▶ **What is required**
Once you find the line containing "Task: Switch to the 1 Artikel tab", output it and every line after it to the end of the records, exactly.

▶ **Information shown**
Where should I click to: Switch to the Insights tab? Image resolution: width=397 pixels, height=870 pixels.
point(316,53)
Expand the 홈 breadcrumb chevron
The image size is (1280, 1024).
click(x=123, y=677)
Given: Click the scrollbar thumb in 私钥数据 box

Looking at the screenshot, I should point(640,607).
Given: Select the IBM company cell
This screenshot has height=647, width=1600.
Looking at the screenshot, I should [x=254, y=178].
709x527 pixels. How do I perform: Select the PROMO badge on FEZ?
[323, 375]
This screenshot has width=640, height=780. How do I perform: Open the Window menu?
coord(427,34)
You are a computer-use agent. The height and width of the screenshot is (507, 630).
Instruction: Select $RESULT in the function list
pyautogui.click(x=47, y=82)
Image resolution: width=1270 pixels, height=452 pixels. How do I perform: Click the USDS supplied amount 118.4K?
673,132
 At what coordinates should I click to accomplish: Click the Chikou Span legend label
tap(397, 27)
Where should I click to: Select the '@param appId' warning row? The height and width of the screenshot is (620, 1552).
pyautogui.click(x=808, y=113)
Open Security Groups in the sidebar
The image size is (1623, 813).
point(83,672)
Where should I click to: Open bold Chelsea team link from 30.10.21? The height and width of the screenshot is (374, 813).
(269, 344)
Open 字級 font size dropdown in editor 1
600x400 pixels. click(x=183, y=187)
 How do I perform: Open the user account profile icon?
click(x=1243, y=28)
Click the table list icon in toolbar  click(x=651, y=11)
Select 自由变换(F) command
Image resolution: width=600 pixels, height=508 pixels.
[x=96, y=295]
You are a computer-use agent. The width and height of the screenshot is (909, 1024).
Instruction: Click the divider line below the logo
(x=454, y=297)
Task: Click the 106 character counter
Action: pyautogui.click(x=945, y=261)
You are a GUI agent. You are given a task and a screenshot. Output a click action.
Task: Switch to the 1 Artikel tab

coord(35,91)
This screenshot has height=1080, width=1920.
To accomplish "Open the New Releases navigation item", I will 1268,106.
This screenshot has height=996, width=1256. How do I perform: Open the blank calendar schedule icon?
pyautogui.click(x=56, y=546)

▶ **Response below**
Task: Switch to the 1 Artikel tab

coord(35,91)
This screenshot has height=1080, width=1920.
To accomplish "Open the New Releases navigation item", I will 1268,106.
This screenshot has height=996, width=1256. How do I perform: Open the blank calendar schedule icon?
pyautogui.click(x=56, y=546)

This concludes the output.